I only use the packages of the current ubuntu version on the host.

root@fs:~# dpkg -l | grep libvirt
ii libvirt-bin 0.9.2-4ubuntu15.1 the programs for the libvirt library
ii libvirt0 0.9.2-4ubuntu15.1 library for interfacing with different virtualization systems
ii munin-libvirt-plugins 0.0.6-1 Munin plugins using libvirt
ii python-libvirt 0.9.2-4ubuntu15.1 libvirt Python bindings
root@fs:~# dpkg -l | grep kvm
ii qemu-kvm 0.14.1+noroms-0ubuntu6.2 Full virtualization on i386 and amd64 hardware
ii qemu-kvm-extras 0.15.50-2011.08-0ubuntu4 QEMU system and user mode emulation (transitional package)

here my xml config of the guest

<domain type='kvm'>
  <name>ns2</name>
  <uuid>e0943e14-b124-3bc1-b4b2-97656b969c62</uuid>
  <memory>512000</memory>
  <currentMemory>512000</currentMemory>
  <vcpu>2</vcpu>
  <os>
    <type arch='x86_64' machine='pc-0.14'>hvm</type>
    <boot dev='hd'/>
    <boot dev='cdrom'/>
    <bootmenu enable='yes'/>
  </os>
  <features>
    <acpi/>
    <apic/>
    <pae/>
  </features>
  <clock offset='utc'/>
  <on_poweroff>destroy</on_poweroff>
  <on_reboot>restart</on_reboot>
  <on_crash>restart</on_crash>
  <devices>
    <emulator>/usr/bin/kvm</emulator>
    <disk type='file' device='cdrom'>
      <driver name='qemu' type='raw'/>
      <source file='/var/vms/iso/ubuntu-11.10-server-amd64.iso'/>
      <target dev='hdc' bus='ide'/>
      <readonly/>
      <address type='drive' controller='0' bus='1' unit='0'/>
    </disk>
    <disk type='file' device='disk'>
      <driver name='qemu' type='qcow2'/>
      <source file='/var/vms/ns2/hd.qcow2'/>
      <target dev='vda' bus='virtio'/>
      <address type='pci' domain='0x0000' bus='0x00' slot='0x04' function='0x0'/>
    </disk>
    <controller type='ide' index='0'>
      <address type='pci' domain='0x0000' bus='0x00' slot='0x01' function='0x1'/>
    </controller>
    <interface type='bridge'>
      <mac address='52:54:00:e9:a2:07'/>
      <source bridge='br1'/>
      <model type='virtio'/>
      <address type='pci' domain='0x0000' bus='0x00' slot='0x03' function='0x0'/>
    </interface>
    <serial type='pty'>
      <target port='0'/>
    </serial>
    <console type='pty'>
      <target type='serial' port='0'/>
    </console>
    <input type='mouse' bus='ps2'/>
    <graphics type='vnc' port='5902' autoport='no' keymap='de' passwd='password'/>
    <video>
      <model type='cirrus' vram='9216' heads='1'/>
      <address type='pci' domain='0x0000' bus='0x00' slot='0x02' function='0x0'/>
    </video>
    <memballoon model='virtio'>
      <address type='pci' domain='0x0000' bus='0x00' slot='0x05' function='0x0'/>
    </memballoon>
  </devices>
</domain>

Kind regards,

Revision history for this message
Markus Breitegger (markus-paranoids) wrote :
Revision history for this message
Serge Hallyn (serge-hallyn) wrote :

Thanks for taking the time to report this bug. I'll try to reproduce when I can.

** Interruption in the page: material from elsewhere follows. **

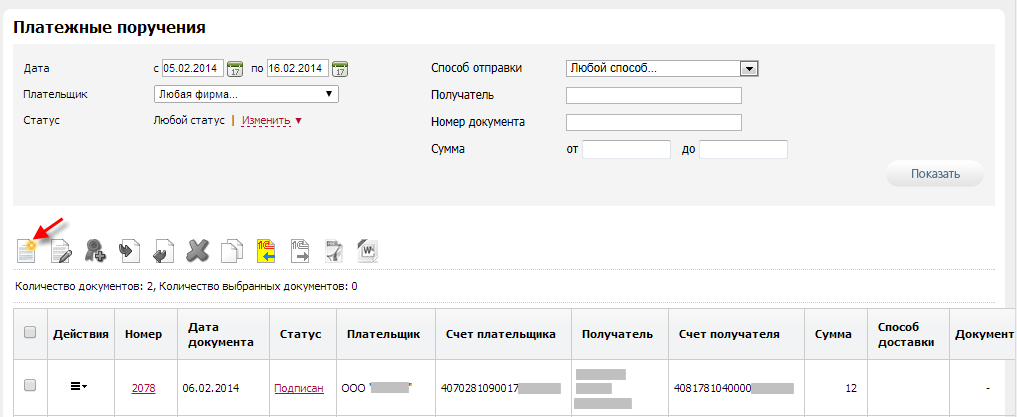This screenshot has width=1017, height=417.
Task: Check the box for document 2078
Action: [x=29, y=385]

Is your guest a simple uptodate oneiric server image?

Changed in libvirt (Ubuntu):
importance: Undecided → Medium
status: New → Incomplete
Revision history for this message
Markus Breitegger (markus-paranoids) wrote :

thank you for taking the time to process my request.

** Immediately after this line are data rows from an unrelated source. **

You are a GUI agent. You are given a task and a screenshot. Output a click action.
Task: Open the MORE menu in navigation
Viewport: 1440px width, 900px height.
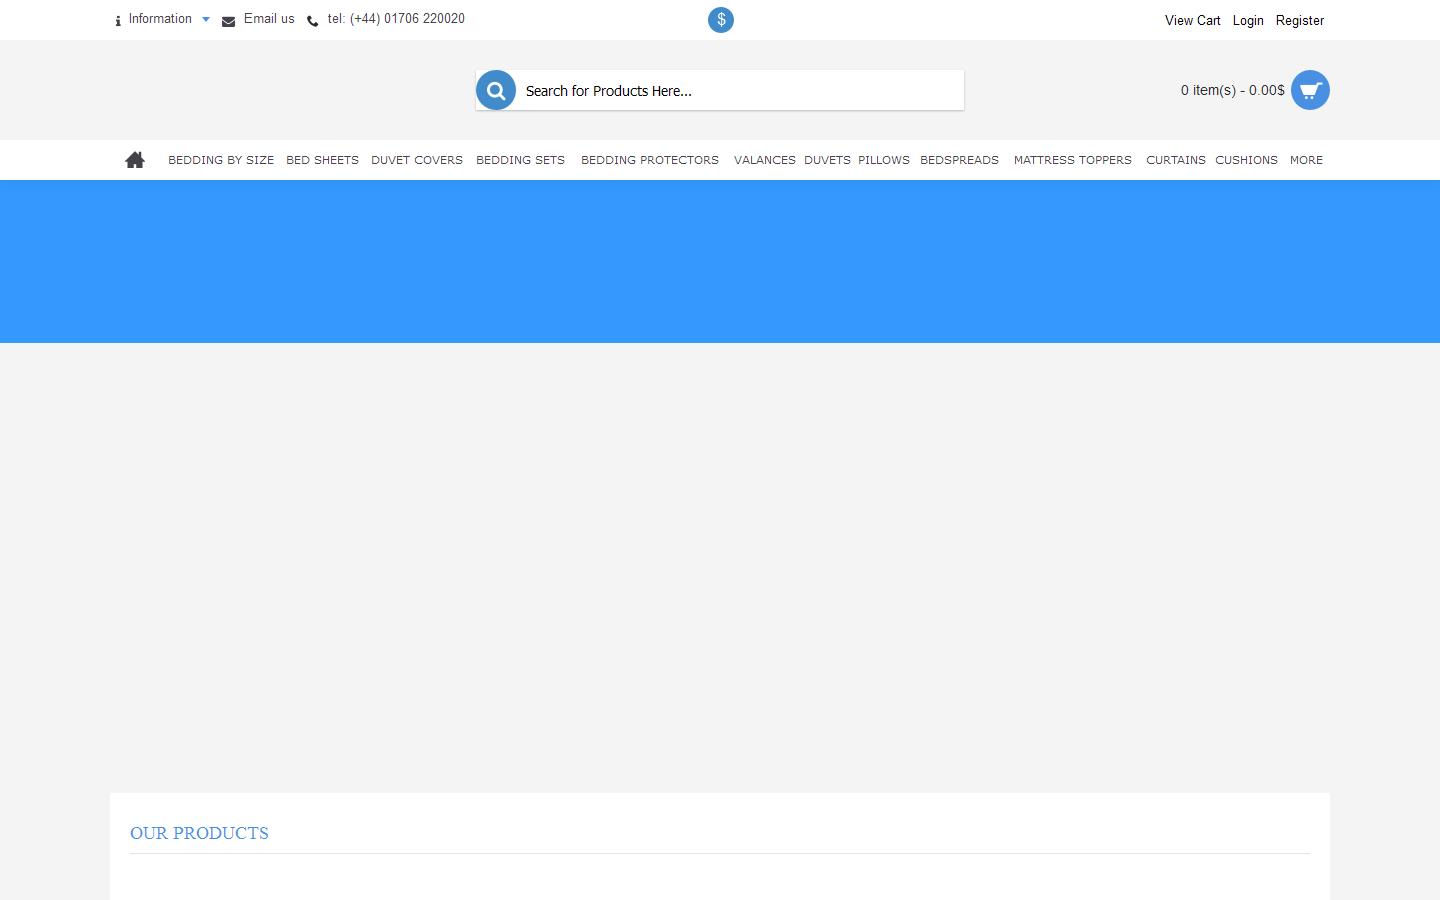(x=1306, y=160)
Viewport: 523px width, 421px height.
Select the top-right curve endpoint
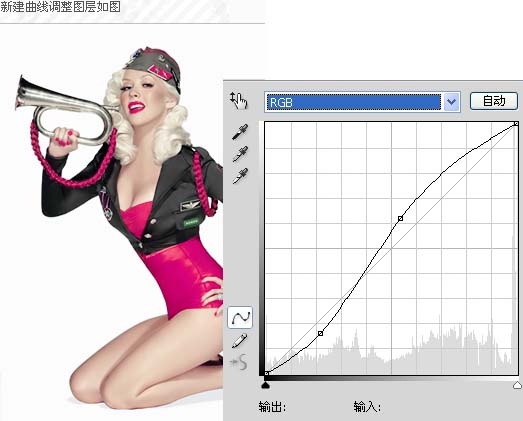click(x=516, y=124)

I've seen the problem with any ubuntu guest starting vom 10.04. any other versions I've not in use with ubuntu 11.10 or 11.04 as host.
yes my testimage is a simple ubuntu oneiric server.
I've installaed the guest from the offical ubuntu-11.10-server-amd64.iso.

please let me know if you need any further information or if I could help you testing some things.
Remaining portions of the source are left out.